Décideurs. Ce livre a-t-il vocation à intégrer un programme politique ?

 

T. G. Il  vise à tirer le signal d’alarme. Et chaque personnalité politique est libre de s’en servir. C’est d’ailleurs ce que fait Claude Bartolone lorsqu’il défend les jeunes de banlieue dans le cadre de sa campagne pour les régionales. Les politiques ont bien sûr un rôle à jouer pour combattre cet « apartheid », mais ils ne sont pas les seuls.

 

                   

                                                              Les chiffres 

50 % des jeunes de banlieue sont d’origine étrangère.

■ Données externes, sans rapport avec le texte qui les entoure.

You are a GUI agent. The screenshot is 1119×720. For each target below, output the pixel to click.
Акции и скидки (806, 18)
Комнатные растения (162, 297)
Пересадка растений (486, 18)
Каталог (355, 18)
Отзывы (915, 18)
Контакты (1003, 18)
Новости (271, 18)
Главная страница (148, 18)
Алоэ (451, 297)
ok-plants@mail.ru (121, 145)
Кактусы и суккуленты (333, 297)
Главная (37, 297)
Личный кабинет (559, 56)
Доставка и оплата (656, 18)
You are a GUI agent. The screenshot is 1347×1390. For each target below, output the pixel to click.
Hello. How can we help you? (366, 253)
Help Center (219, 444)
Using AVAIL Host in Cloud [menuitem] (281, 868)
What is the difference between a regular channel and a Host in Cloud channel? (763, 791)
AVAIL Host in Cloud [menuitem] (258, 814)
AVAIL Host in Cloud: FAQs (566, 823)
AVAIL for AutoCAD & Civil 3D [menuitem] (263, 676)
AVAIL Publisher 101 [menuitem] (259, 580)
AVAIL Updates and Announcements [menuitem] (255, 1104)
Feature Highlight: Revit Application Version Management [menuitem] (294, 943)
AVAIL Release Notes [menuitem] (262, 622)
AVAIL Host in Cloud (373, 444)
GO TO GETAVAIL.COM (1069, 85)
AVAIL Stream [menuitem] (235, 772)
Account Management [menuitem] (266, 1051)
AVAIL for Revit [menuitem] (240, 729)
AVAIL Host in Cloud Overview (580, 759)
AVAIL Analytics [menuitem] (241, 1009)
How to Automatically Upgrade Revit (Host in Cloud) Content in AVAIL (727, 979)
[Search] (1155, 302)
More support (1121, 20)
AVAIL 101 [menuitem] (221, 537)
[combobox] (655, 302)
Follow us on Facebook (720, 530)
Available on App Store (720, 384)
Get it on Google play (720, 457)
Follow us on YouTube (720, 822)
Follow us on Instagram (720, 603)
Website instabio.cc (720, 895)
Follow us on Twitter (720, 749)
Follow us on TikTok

98 % des jeunes de banlieue ne sont ni délinquants ni dans des bandes.

4 % des lieux de culte musulmans sont infiltrés par l’intégrisme.

20 % des jeunes de banlieue d’origine étrangère récente âgés de 18-24 ans sont des musulmans pratiquants.

85 % des musulmanes de moins de   35 ans ne portent jamais le voile.

 

 

Les Jeunes de banlieue mangent-ils les enfants ?, de Thomas Guénolé, éd. Les Bords de l’eau, 214 p., 17€

 

 

Propos receuillis par Capucine Coquand 

@CapucineCoquand


 

 

(1) Ifop, Analyse (1989-2011) : Enquête sur l’implantation et l’évolution de l’Islam de France, juillet 2011

(2)  Enquête, Les banlieues de la République, Gilles Kepel publiée par l’Institut Montaigne, octobre 2011.